2. Explication de l'universalité de la géométrie


Ainsi les notions élémentaires de la géométrie, comme les définitions et les axiomes, ne sont-elles pas reçues de
l'expérience mais présentes dans l'esprit avant toute perception, tout comme les principes fondamentaux de la logique
(par exemple, le principe de contradiction). Nous avons ici affaire à ce que Leibniz (avec Descartes) nomme des
« notions primitives », à partir desquelles toute démonstration est possible, et dont nous avons une connaissance
intuitive, immédiate et certaine.
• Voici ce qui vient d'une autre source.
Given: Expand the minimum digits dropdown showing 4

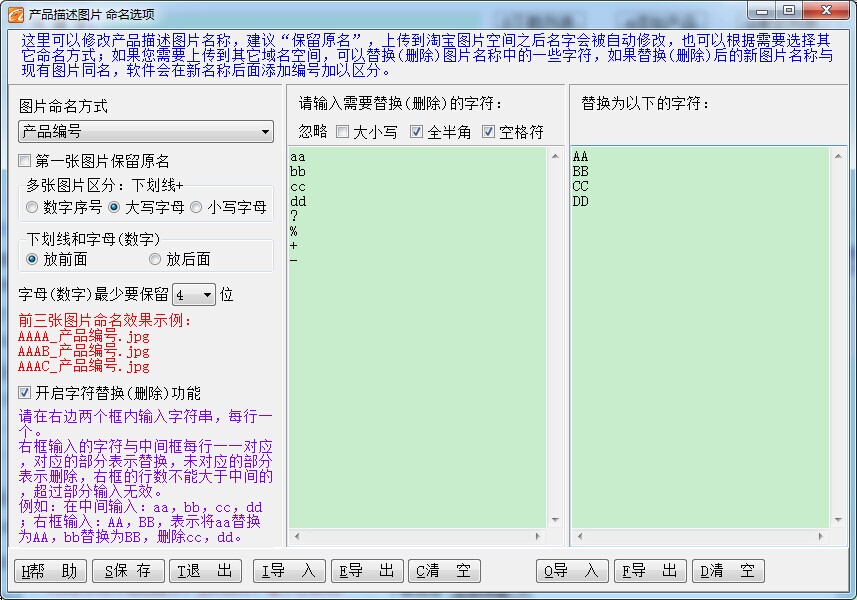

Remarquons toutefois que, pour Leibniz, non seulement la connaissance intuitive est
rare, mais qu'en plus elle est le plus souvent « aveugle » ou « symbolique » : ainsi, pour reprendre un exemple du
Discours de métaphysique, si nous entendons intuitivement ce qu'est un triangle, nous ne sommes plus capables de
nous représenter un chiliogone ou polygone à mille côtés. De toutes les manières, l'intuition ne porte chez l'homme
que sur les « êtres de raison », c'est-à-dire les êtres qui n'existent que dans la raison, comme le cercle ou le triangle :
pour reprendre un autre exemple leibnizien, Dieu a peut-être du sujet réel Jules César une connaissance parfaitement
intuitive (il sait immédiatement tout ce qui est prédicable en vérité de ce sujet), mais notre entendement ne va pas si
loin dans l'analyse de ce que comprend la notion complète de Jules César, et nous ne parvenons en ce cas à la
connaissance que par l'histoire.

Conclusion
Selon Leibniz, Dieu en pensant à la notion complète de Jules César, sait immédiatement et intuitivement tous les
prédicats qui pourront lui être attribués (par exemple, franchir le Rubicon). Pour nous en revanche, ce genre de
jugements analytiques et a priori (puisque indépendants de l'expérience) ne peuvent être faits que pour les êtres de
raison, dont les prédicats véritablement attribuables ne vont pas à l'infini (ainsi, le cercle ou le triangle). Il n'en demeure
pas moins que l'homme peut parvenir à des propositions universellement valables. Et c'est assez pour affirmer qu'il y a
bien quelque chose dans l'esprit qui ne doit rien aux perceptions.